--- RECORDS SHOWN ---

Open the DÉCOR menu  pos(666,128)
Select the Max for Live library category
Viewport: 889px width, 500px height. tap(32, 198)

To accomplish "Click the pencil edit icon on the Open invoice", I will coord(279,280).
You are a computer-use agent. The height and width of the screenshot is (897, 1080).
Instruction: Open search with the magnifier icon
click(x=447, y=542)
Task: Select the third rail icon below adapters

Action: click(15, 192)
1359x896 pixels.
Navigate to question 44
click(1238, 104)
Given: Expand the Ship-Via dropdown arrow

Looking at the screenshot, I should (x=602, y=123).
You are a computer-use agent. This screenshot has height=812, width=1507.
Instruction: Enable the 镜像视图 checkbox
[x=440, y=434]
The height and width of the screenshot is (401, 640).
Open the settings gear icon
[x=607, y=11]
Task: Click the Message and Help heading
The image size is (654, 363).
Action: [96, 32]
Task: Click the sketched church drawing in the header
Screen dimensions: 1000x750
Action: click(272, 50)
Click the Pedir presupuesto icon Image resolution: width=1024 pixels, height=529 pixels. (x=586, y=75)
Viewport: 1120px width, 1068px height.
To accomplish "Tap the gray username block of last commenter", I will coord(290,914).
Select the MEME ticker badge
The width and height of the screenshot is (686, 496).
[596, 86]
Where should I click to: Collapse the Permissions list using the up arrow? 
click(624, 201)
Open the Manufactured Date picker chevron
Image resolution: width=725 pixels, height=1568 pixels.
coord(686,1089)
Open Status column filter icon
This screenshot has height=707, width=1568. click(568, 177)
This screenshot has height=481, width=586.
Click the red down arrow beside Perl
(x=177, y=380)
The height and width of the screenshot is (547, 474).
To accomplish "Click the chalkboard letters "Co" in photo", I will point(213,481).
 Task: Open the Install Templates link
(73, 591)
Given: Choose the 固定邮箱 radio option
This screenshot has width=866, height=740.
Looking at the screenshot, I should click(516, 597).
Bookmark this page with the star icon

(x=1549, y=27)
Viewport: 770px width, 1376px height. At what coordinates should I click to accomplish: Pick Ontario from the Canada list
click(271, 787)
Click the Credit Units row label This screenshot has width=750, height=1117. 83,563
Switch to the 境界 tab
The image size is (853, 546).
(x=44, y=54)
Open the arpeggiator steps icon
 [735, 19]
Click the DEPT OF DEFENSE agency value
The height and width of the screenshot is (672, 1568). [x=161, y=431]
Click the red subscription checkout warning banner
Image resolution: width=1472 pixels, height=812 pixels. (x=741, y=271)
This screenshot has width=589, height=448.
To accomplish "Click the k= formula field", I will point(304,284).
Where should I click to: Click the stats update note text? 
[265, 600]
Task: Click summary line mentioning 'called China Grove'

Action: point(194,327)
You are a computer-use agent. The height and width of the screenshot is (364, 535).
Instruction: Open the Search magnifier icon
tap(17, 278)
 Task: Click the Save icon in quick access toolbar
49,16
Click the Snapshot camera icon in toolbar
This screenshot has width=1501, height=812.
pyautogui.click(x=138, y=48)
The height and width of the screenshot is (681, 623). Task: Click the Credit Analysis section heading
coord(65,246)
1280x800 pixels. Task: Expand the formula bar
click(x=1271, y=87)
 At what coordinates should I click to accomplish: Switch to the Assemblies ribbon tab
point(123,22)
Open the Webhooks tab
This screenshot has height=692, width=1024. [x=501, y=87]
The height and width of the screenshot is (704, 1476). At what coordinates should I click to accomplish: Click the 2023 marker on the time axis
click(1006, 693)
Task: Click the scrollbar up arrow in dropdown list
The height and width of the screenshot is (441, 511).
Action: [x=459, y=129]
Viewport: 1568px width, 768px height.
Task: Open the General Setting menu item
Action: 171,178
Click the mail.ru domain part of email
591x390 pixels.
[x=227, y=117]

---

• TASK TO COMPLETE: Your task is to copy each line of the entries that includes the word "agent".

• THE ANSWER:
You are a computer-use agent. The height and width of the screenshot is (897, 1080).
You are a computer-use agent. This screenshot has height=812, width=1507.
You are a computer-use agent. The height and width of the screenshot is (364, 535).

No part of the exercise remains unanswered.